"Jungle" de Calais : début de la construction d'un mur loin de faire l'unanimité
Malgré des oppositions tous azimuts et la promesse gouvernementale d'une fermeture rapide de la "Jungle", mardi a débuté la construction d'un mur "anti-intrusions" censé protéger les accès au port de Calais des assauts répétés de migrants pour passer en Grande-Bretagne.
A quelques centaines de mètres du camp de la lande (son nom officiel), où vivent 6.900 migrants, selon les autorités - 10.000 selon deux associations -, le béton a commencé d'être coulé, sur 50 mètres de long et un de profondeur, à deux mètres de la rocade portuaire, derrière la barrière de sécurité.
Le mur, qui sera "végétalisé", fera un kilomètre de long, pour 4 mètres de haut. S'il revêt une forte charge symbolique, il ne fera que prolonger les quelque 30 kilomètres de grillage, surmontés ici ou là de barbelés, installés depuis l'été 2015 pour protéger le port et la rocade portuaire. Le mur sera constitué de panneaux en béton armé encastrés dans des supports métalliques, permettant "un éventuel démontage" de l'ouvrage, entièrement financé par les Britanniques, pour un coût estimé à 2,7 millions d'euros.

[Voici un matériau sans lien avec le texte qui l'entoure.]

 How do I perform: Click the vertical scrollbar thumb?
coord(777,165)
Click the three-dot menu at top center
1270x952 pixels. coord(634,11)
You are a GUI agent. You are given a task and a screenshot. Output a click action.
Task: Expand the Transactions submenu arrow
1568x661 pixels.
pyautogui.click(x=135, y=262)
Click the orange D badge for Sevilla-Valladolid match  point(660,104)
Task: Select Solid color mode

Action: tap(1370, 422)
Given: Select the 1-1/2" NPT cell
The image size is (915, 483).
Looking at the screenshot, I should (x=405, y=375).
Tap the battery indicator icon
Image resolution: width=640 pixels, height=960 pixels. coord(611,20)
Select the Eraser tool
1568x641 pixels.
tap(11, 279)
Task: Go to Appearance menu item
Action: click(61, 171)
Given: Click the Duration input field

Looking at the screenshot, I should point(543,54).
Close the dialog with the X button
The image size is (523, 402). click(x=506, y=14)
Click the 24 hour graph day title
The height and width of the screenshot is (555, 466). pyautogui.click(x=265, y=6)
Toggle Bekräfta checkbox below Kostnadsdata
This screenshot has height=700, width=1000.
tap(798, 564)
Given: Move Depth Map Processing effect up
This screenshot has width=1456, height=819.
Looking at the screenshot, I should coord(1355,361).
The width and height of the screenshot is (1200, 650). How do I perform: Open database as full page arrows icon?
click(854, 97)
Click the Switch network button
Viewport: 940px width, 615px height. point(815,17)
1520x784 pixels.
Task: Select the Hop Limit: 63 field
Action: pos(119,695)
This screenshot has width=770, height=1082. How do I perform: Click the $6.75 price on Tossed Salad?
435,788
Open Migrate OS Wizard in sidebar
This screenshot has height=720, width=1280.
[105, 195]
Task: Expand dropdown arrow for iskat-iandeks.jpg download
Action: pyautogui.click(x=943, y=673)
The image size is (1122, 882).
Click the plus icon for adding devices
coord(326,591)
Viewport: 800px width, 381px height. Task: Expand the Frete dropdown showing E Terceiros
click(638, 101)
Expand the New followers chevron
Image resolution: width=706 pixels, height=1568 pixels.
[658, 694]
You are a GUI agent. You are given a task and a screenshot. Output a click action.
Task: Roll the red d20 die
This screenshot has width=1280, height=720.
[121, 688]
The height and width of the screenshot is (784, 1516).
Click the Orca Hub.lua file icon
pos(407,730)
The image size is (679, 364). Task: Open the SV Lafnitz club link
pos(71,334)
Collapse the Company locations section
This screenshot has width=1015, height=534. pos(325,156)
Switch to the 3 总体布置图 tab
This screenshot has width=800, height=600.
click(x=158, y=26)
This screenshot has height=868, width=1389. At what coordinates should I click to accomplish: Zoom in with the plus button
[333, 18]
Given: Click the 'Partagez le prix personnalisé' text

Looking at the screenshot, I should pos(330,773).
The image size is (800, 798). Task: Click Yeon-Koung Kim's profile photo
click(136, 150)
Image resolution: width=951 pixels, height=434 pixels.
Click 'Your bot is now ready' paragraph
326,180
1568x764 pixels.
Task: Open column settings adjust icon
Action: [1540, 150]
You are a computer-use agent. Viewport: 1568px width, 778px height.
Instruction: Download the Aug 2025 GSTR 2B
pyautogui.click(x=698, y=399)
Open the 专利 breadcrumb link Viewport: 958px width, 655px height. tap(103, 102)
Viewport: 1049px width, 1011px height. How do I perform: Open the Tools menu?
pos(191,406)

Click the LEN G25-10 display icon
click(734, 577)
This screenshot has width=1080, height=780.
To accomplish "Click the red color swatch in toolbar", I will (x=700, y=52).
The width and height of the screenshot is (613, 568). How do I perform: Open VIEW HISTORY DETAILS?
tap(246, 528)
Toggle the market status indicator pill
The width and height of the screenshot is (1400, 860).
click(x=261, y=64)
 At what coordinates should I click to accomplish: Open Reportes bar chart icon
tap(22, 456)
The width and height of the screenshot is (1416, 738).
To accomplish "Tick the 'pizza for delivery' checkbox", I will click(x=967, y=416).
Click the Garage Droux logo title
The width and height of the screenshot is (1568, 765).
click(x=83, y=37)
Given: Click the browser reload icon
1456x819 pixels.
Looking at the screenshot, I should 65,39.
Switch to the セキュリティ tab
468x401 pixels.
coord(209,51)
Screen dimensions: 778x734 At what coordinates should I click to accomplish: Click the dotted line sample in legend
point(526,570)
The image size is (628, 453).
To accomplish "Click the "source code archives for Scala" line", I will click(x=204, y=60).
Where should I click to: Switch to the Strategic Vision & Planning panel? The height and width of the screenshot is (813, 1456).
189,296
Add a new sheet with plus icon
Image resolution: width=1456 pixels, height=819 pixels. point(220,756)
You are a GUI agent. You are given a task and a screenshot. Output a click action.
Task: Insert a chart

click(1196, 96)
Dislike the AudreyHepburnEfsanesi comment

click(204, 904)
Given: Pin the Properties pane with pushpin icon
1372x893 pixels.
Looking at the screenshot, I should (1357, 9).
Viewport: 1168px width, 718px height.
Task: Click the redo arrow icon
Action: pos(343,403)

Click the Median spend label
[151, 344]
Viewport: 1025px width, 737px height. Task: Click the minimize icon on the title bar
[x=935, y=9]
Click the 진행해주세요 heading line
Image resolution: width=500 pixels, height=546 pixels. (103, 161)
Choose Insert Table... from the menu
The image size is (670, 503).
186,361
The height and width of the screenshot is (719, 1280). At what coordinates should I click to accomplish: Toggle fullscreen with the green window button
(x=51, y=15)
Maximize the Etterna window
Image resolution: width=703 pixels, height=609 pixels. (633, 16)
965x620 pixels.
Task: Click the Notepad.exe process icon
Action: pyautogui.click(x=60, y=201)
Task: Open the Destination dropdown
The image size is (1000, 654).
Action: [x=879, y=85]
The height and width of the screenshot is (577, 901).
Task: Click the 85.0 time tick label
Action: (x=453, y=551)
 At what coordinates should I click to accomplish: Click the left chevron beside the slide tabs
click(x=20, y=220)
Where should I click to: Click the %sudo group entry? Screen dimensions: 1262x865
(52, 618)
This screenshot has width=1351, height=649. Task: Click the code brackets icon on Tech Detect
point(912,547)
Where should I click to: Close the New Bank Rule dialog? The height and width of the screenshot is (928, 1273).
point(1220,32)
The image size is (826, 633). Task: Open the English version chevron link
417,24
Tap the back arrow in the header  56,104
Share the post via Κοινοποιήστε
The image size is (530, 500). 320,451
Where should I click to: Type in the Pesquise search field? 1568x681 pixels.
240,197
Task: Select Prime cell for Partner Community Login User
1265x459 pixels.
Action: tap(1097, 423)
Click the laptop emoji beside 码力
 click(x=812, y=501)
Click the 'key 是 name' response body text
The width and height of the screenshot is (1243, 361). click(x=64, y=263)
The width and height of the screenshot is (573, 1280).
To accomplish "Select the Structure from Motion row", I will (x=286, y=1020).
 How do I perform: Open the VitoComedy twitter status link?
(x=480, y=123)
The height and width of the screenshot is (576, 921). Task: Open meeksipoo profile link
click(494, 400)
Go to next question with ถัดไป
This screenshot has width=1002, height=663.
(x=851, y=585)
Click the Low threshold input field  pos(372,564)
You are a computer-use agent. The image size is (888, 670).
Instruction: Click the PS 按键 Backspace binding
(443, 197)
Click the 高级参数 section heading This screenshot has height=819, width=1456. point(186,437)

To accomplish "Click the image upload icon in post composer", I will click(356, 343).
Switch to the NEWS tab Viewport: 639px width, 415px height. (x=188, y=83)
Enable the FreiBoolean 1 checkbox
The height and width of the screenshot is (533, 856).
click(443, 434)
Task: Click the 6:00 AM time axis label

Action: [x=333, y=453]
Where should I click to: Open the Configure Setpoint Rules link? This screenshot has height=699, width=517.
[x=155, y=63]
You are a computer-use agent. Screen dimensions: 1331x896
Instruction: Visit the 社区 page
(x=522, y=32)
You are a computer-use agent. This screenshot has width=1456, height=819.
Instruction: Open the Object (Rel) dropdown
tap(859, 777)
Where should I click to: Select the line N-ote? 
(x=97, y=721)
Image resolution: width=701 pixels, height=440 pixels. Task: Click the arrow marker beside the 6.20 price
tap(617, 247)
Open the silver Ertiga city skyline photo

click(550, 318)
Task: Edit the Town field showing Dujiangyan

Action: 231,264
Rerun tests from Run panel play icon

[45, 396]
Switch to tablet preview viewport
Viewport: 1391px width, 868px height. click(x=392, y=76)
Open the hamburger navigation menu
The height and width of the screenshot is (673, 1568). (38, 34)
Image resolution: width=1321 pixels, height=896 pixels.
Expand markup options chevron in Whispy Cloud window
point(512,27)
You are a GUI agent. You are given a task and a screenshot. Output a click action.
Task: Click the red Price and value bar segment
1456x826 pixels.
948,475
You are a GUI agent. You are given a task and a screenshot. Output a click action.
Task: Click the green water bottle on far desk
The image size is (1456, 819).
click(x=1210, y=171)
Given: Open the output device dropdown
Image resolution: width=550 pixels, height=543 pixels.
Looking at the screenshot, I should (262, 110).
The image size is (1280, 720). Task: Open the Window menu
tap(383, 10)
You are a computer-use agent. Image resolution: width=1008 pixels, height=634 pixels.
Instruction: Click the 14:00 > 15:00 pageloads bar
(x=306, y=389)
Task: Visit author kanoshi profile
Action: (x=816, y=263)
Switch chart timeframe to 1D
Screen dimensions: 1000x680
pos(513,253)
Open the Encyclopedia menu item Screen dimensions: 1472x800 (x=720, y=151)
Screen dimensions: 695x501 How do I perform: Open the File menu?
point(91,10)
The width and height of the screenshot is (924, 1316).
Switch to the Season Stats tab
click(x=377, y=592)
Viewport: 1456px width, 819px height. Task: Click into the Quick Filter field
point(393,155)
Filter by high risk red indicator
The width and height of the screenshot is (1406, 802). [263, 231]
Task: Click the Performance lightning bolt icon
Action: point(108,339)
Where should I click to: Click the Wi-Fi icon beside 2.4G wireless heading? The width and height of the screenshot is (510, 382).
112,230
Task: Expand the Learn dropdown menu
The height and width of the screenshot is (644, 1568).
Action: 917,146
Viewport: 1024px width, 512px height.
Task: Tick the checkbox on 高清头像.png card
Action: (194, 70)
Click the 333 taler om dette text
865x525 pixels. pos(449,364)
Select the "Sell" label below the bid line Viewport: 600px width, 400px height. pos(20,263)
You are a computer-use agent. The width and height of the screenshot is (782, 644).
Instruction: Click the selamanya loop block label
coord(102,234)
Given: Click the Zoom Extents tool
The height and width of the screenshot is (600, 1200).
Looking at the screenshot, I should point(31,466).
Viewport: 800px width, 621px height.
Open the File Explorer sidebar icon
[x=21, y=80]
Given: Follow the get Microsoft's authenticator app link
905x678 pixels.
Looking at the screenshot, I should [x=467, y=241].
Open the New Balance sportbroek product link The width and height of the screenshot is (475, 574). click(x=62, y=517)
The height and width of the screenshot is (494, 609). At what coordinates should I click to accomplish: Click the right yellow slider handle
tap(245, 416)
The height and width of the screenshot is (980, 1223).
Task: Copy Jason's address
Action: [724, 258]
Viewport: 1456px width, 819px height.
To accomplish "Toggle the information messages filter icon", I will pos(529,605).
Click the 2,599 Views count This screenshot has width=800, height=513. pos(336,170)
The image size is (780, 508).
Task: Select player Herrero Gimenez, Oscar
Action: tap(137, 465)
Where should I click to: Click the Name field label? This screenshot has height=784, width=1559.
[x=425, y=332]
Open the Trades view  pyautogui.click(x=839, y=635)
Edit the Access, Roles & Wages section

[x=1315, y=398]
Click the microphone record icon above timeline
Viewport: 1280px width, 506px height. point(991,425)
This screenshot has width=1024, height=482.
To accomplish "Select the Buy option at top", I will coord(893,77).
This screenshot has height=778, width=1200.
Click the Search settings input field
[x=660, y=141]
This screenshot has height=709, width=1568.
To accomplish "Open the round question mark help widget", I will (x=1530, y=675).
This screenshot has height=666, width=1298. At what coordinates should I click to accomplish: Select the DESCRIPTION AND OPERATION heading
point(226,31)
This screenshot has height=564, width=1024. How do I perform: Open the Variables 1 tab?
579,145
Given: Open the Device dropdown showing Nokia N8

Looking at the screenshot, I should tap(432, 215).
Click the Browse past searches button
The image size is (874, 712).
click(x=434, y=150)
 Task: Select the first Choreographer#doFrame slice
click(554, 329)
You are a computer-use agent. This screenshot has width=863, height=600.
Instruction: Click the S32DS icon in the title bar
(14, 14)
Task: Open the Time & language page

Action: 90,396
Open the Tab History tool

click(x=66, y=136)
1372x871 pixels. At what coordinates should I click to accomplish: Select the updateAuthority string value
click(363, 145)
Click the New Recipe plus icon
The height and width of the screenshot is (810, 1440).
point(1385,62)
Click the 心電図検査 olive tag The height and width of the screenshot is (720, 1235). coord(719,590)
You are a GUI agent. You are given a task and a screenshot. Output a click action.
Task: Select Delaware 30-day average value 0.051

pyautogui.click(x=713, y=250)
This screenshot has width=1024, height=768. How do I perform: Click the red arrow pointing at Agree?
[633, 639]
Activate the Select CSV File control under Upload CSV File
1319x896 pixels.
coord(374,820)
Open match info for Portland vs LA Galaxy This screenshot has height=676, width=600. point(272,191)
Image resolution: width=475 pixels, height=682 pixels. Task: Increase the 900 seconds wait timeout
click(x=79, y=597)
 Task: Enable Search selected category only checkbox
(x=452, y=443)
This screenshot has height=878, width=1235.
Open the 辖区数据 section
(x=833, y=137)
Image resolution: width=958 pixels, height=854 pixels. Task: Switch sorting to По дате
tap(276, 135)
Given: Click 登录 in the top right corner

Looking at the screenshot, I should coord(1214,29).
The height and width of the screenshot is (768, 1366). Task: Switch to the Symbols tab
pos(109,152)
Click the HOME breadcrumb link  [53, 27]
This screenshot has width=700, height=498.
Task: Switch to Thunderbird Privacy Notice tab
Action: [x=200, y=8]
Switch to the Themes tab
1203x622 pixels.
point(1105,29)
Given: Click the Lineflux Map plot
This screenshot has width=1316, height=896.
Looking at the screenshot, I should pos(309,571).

Les travaux doivent se terminer "avant la fin de l'année", d'après la préfecture du Pas-de-Calais. La construction doit encore durer huit à douze semaines, la végétalisation prendra six semaines et la pose du système de vidéosurveillance et d’éclairage huit semaines, selon la calendrier prévisionnel.
Malgré l'engagement du ministre de l'Intérieur, Bernard Cazeneuve, de démanteler "rapidement" la "Jungle", le gouvernement veut envoyer un signal dissuasif aux futurs candidats à l'émigration clandestine et aux passeurs, défendant une "stratégie globale de long terme pour diminuer l’attractivité du Calaisis". Et ce à quelques jours de la venue de François Hollande, annoncée pour "fin septembre" à Calais par M. Cazeneuve.
Ce mur, qui est aussi un mur anti-bruit, est censé empêcher les migrants de la "Jungle" de se rendre sur la rocade portuaire qu'ils prennent régulièrement d'assaut. Ils y érigent des barrages de fortune et ralentissent les camions se rendant en Grande-Bretagne, pour tenter de s'y cacher.
Cependant, seuls les milieux économiques applaudissent. Dès la nuit tombée, Les migrants "placent des troncs d'arbre, des branchages, des bonbonnes de gaz... On ne peut plus continuer à subir ces assauts répétés", avait expliqué le PDG du port Jean-Marc Puissesseau.
Face à lui, responsables d'ONG et élus locaux opposés au gouvernement s'accordent sur le fait "qu'il ne résoudra en rien les problèmes".
"Symboliquement et psychologiquement, ce mur marque profondément. Mais c'est une très mauvaise façon d'utiliser l'argent des Britanniques. Les incidents ont lieu sur la rocade mais aussi déjà un peu plus loin sur l'A16. Si on veut éviter qu'ils y accèdent, il faudrait poursuivre sa construction jusqu'à Dunkerque, Saint-Omer, voire Lille", ironise François Guennoc, de l'Auberge des migrants.
Pour la maire de Calais Natacha Bouchart (LR), "ce mur n'a plus lieu d'être" depuis que Bernard Cazeneuve est venu sur place annoncer le 2 septembre la fermeture "le plus rapidement possible" du plus grand bidonville de France. Son voisin, le maire de Marck-en-Calaisis Pierre-Henri Dumont (LR), devait faire voter ce mardi soir par son conseil municipal une motion d'opposition, à la construction du mur, refusant que "la Côte d'Opale soit défigurée par des murs érigés un peu partout".
Même le député PS de Calais Yann Capet est circonspect. "La seule chose qui améliorera durablement le situation (...) c'est le démantèlement du camp", a-t-il affirmé à l'AFP.
Paradoxalement, les riverains non plus ne sont pas enthousiastes. "Le côté anti-bruit, ce n'est que des bêtises", s'énerve Bernard, dont la maison se situe à moins de 100 mètres du futur mur. "Quant au visuel, ajoute-t-il, ça va être une cochonnerie".